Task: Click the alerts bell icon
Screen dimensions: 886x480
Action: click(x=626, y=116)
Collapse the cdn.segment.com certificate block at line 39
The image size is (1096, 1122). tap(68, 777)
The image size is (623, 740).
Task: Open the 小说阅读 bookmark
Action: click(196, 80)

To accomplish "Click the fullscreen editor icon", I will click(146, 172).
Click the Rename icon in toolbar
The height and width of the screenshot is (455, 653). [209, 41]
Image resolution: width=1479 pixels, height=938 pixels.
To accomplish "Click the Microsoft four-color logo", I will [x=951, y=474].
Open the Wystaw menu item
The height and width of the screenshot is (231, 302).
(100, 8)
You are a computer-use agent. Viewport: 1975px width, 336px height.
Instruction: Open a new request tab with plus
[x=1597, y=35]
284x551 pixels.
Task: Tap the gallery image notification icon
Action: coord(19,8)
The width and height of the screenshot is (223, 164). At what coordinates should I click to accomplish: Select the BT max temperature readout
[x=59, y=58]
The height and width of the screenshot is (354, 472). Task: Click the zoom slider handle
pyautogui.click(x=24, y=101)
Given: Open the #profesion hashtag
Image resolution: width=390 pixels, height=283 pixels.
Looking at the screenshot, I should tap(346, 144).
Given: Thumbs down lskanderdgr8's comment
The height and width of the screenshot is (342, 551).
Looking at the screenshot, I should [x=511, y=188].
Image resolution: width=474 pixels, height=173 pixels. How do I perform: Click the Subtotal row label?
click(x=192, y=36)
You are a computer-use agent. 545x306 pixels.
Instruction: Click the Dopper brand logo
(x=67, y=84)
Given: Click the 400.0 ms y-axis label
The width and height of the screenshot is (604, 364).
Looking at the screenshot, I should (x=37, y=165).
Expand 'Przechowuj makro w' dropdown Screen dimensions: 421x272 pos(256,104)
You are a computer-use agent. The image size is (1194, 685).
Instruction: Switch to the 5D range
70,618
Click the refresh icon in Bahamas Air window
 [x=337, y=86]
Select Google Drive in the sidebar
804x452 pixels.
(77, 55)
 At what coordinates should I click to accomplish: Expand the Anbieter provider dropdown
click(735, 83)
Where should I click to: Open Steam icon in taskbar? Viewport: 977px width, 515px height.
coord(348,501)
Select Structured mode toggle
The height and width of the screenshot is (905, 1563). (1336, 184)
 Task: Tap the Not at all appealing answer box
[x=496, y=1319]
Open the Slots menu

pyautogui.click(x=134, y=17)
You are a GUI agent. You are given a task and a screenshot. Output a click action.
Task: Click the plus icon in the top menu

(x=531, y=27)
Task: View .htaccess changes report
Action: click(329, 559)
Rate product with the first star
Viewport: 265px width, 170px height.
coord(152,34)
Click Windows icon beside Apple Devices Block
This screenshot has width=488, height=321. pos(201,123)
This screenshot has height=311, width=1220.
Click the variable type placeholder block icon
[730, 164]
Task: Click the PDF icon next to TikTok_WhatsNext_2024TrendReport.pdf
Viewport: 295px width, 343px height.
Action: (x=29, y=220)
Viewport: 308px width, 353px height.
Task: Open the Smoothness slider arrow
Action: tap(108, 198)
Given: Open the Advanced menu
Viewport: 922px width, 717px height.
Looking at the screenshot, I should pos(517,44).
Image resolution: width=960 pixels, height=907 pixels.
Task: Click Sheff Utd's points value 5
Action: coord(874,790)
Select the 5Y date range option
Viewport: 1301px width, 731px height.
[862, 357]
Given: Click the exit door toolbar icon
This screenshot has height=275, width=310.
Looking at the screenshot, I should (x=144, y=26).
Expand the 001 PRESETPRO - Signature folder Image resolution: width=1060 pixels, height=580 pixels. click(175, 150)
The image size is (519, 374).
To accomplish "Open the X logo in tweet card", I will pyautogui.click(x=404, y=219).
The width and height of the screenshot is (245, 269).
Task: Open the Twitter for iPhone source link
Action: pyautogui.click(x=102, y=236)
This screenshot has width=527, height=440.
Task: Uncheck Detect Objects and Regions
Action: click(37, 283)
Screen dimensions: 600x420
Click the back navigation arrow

> [About this task]: Would you write out the whole listing word for word?

> [Response to the task]:
Task: Click the alerts bell icon
Screen dimensions: 886x480
Action: click(x=626, y=116)
Collapse the cdn.segment.com certificate block at line 39
The image size is (1096, 1122). tap(68, 777)
The image size is (623, 740).
Task: Open the 小说阅读 bookmark
Action: click(196, 80)

To accomplish "Click the fullscreen editor icon", I will click(146, 172).
Click the Rename icon in toolbar
The height and width of the screenshot is (455, 653). [209, 41]
Image resolution: width=1479 pixels, height=938 pixels.
To accomplish "Click the Microsoft four-color logo", I will [x=951, y=474].
Open the Wystaw menu item
The height and width of the screenshot is (231, 302).
(100, 8)
You are a computer-use agent. Viewport: 1975px width, 336px height.
Instruction: Open a new request tab with plus
[x=1597, y=35]
284x551 pixels.
Task: Tap the gallery image notification icon
Action: coord(19,8)
The width and height of the screenshot is (223, 164). At what coordinates should I click to accomplish: Select the BT max temperature readout
[x=59, y=58]
The height and width of the screenshot is (354, 472). Task: Click the zoom slider handle
pyautogui.click(x=24, y=101)
Given: Open the #profesion hashtag
Image resolution: width=390 pixels, height=283 pixels.
Looking at the screenshot, I should tap(346, 144).
Given: Thumbs down lskanderdgr8's comment
The height and width of the screenshot is (342, 551).
Looking at the screenshot, I should [x=511, y=188].
Image resolution: width=474 pixels, height=173 pixels. How do I perform: Click the Subtotal row label?
click(x=192, y=36)
You are a computer-use agent. 545x306 pixels.
Instruction: Click the Dopper brand logo
(x=67, y=84)
Given: Click the 400.0 ms y-axis label
The width and height of the screenshot is (604, 364).
Looking at the screenshot, I should (x=37, y=165).
Expand 'Przechowuj makro w' dropdown Screen dimensions: 421x272 pos(256,104)
You are a computer-use agent. The image size is (1194, 685).
Instruction: Switch to the 5D range
70,618
Click the refresh icon in Bahamas Air window
 [x=337, y=86]
Select Google Drive in the sidebar
804x452 pixels.
(77, 55)
 At what coordinates should I click to accomplish: Expand the Anbieter provider dropdown
click(735, 83)
Where should I click to: Open Steam icon in taskbar? Viewport: 977px width, 515px height.
coord(348,501)
Select Structured mode toggle
The height and width of the screenshot is (905, 1563). (1336, 184)
 Task: Tap the Not at all appealing answer box
[x=496, y=1319]
Open the Slots menu

pyautogui.click(x=134, y=17)
You are a GUI agent. You are given a task and a screenshot. Output a click action.
Task: Click the plus icon in the top menu

(x=531, y=27)
Task: View .htaccess changes report
Action: click(329, 559)
Rate product with the first star
Viewport: 265px width, 170px height.
coord(152,34)
Click Windows icon beside Apple Devices Block
This screenshot has width=488, height=321. pos(201,123)
This screenshot has height=311, width=1220.
Click the variable type placeholder block icon
[730, 164]
Task: Click the PDF icon next to TikTok_WhatsNext_2024TrendReport.pdf
Viewport: 295px width, 343px height.
Action: (x=29, y=220)
Viewport: 308px width, 353px height.
Task: Open the Smoothness slider arrow
Action: tap(108, 198)
Given: Open the Advanced menu
Viewport: 922px width, 717px height.
Looking at the screenshot, I should pos(517,44).
Image resolution: width=960 pixels, height=907 pixels.
Task: Click Sheff Utd's points value 5
Action: coord(874,790)
Select the 5Y date range option
Viewport: 1301px width, 731px height.
[862, 357]
Given: Click the exit door toolbar icon
This screenshot has height=275, width=310.
Looking at the screenshot, I should (x=144, y=26).
Expand the 001 PRESETPRO - Signature folder Image resolution: width=1060 pixels, height=580 pixels. click(175, 150)
The image size is (519, 374).
To accomplish "Open the X logo in tweet card", I will pyautogui.click(x=404, y=219).
The width and height of the screenshot is (245, 269).
Task: Open the Twitter for iPhone source link
Action: pyautogui.click(x=102, y=236)
This screenshot has width=527, height=440.
Task: Uncheck Detect Objects and Regions
Action: click(37, 283)
Screen dimensions: 600x420
Click the back navigation arrow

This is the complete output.